Civilization
How To Understand Trump’s Jeremiad Against NATO Freeloaders
Donald J. Trump has criticized NATO for allowing freeloaders, and even questioned the alliance’ very raison d’etre.
Donald Trump sent a shiver through official Washington and America’s friends around the world recently when he once again fulminated against NATO allies who refuse to pay for their own defense. His specific target was NATO members that failed to meet their pledge of spending at least 2% of their GDP on their military. Their “free riding,” he stressed, is costly to the U.S., Britain, Poland, and other NATO members who pay more than their share.

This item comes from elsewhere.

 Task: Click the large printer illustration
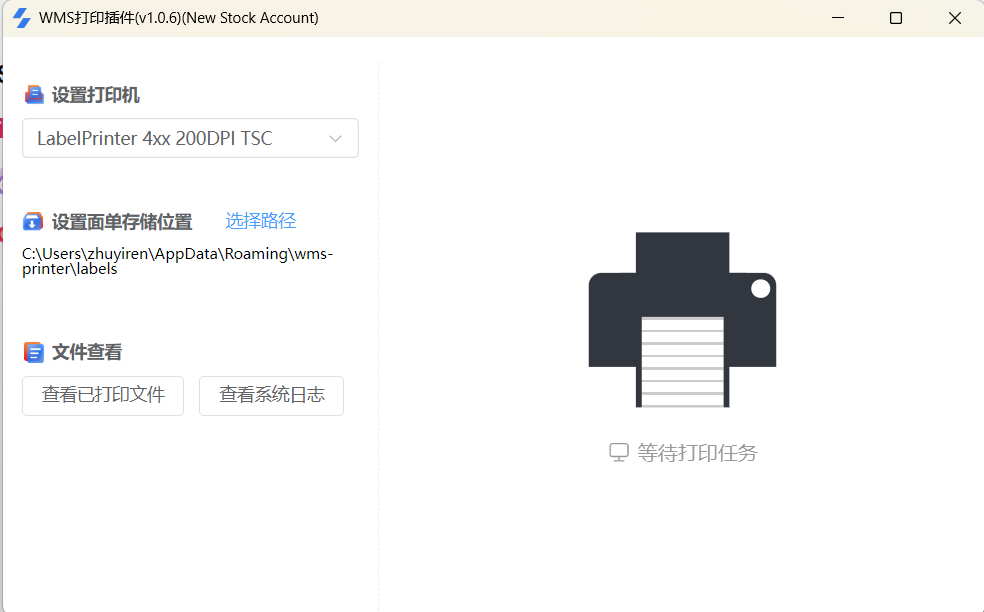(682, 319)
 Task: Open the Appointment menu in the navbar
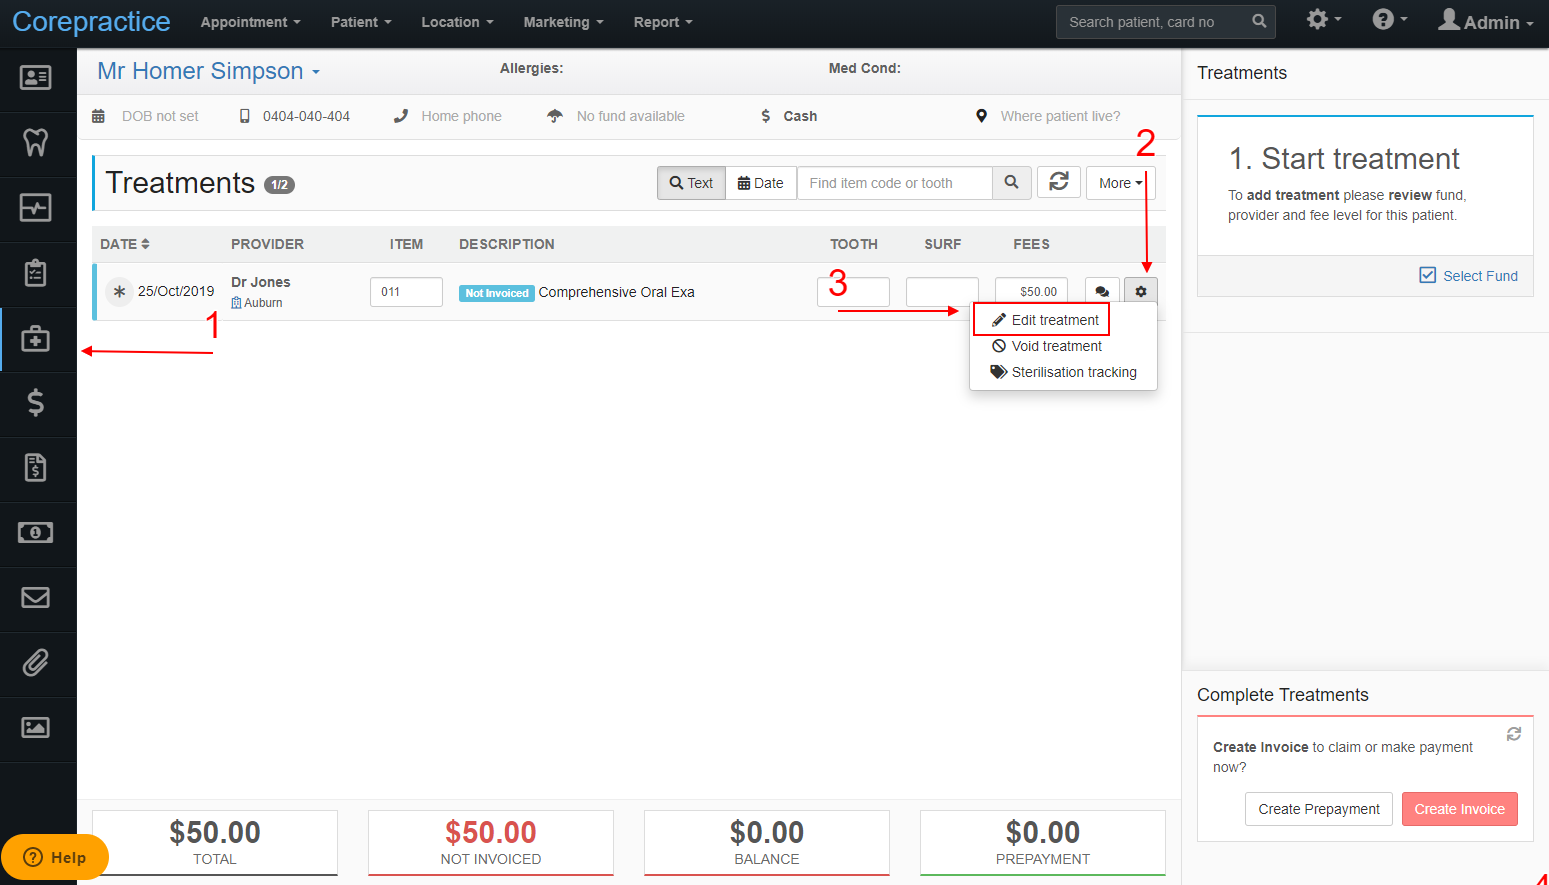pyautogui.click(x=251, y=22)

The problem is not a new one, nor an easy one to solve. Rich allies in Western Europe have been free riding for decades. The U.S. has been complaining and coaxing them for just as long. Unfortunately, neither cajoling nor warnings have ever been enough.

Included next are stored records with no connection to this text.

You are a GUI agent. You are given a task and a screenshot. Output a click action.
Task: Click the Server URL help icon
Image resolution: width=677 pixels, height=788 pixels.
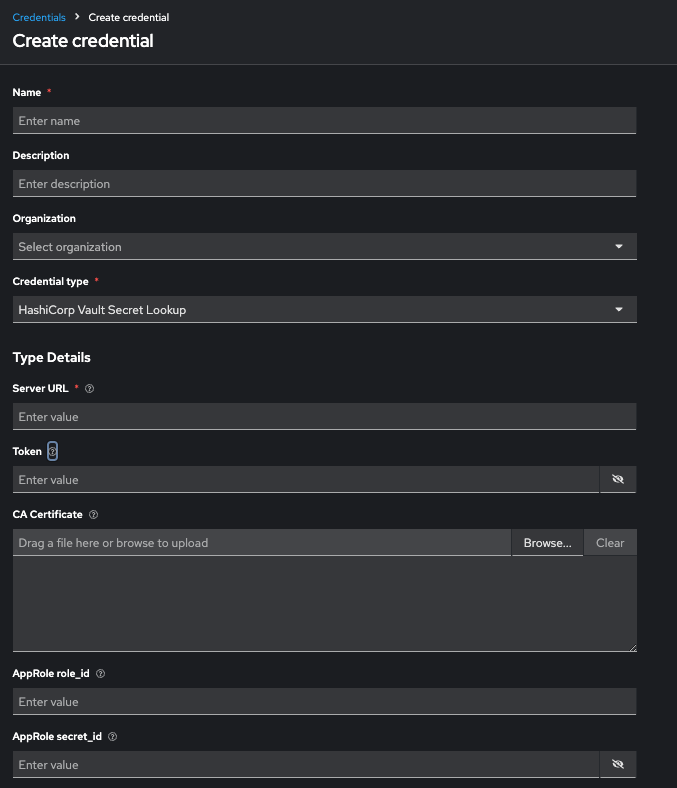pyautogui.click(x=90, y=388)
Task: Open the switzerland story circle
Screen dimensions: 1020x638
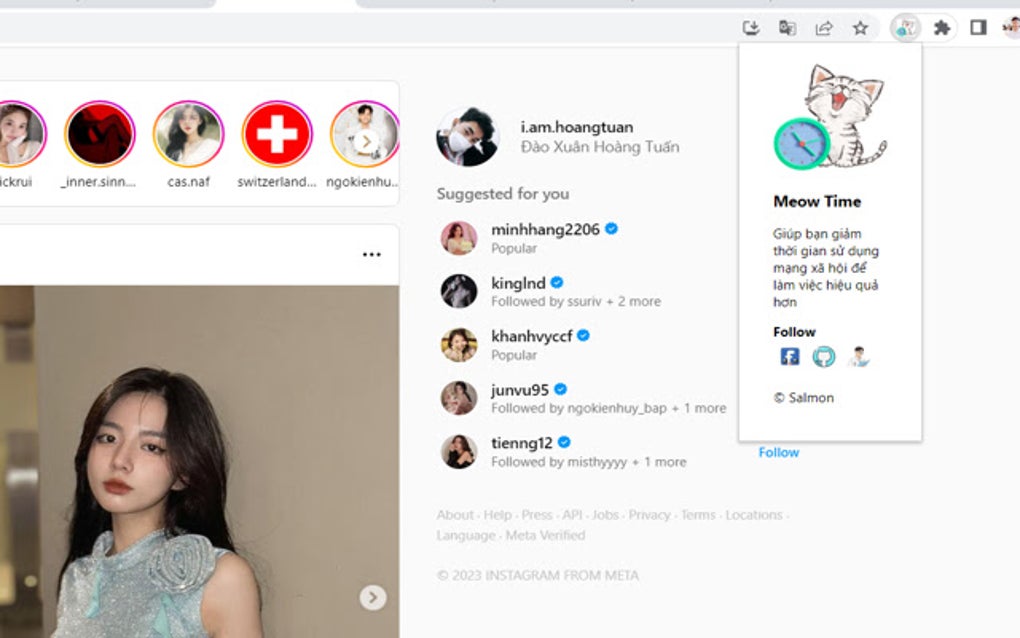Action: pos(277,133)
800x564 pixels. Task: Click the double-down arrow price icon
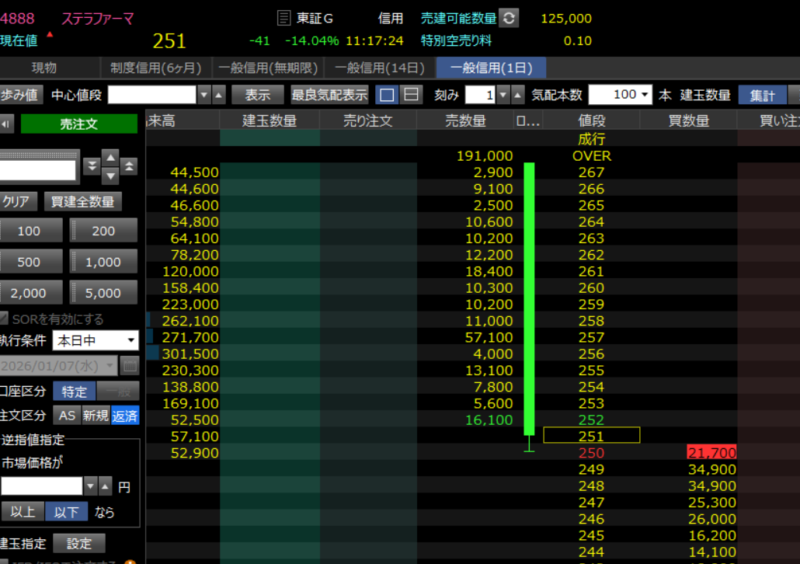92,165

The reason for that failure is simple. Allies who want to skimp on defense know that Uncle Sugar will ultimately pick up the tab, not out of generosity but out of self-interest. They know Washington has long considered it in America’s vital interest to defend Europe against Russian (or Soviet) aggression, whether France or Belgium pay their share or not. When countries know this, they can free load. And some do. They’ve got plenty of other uses for their money if the U.S. will pay for their defense.
This knotty problem is the essential background for Trump’s threat to allies who refuse to meet their NATO commitments. The former (and perhaps future) president was speaking to them and to isolationist voters in the U.S., not to Moscow, when he made his latest incendiary remarks. Although it wasn’t quite reported this way in the media, Trump claimed that when he was president the leader of one NATO nation in arrears on its funding asked if the U.S. would still come to its defense if it was attacked by Russia. Calling this bluff, Trump said no, adding that he would encourage Russia “to do whatever the hell they want” to any ally that fell short of meeting its alliance commitments.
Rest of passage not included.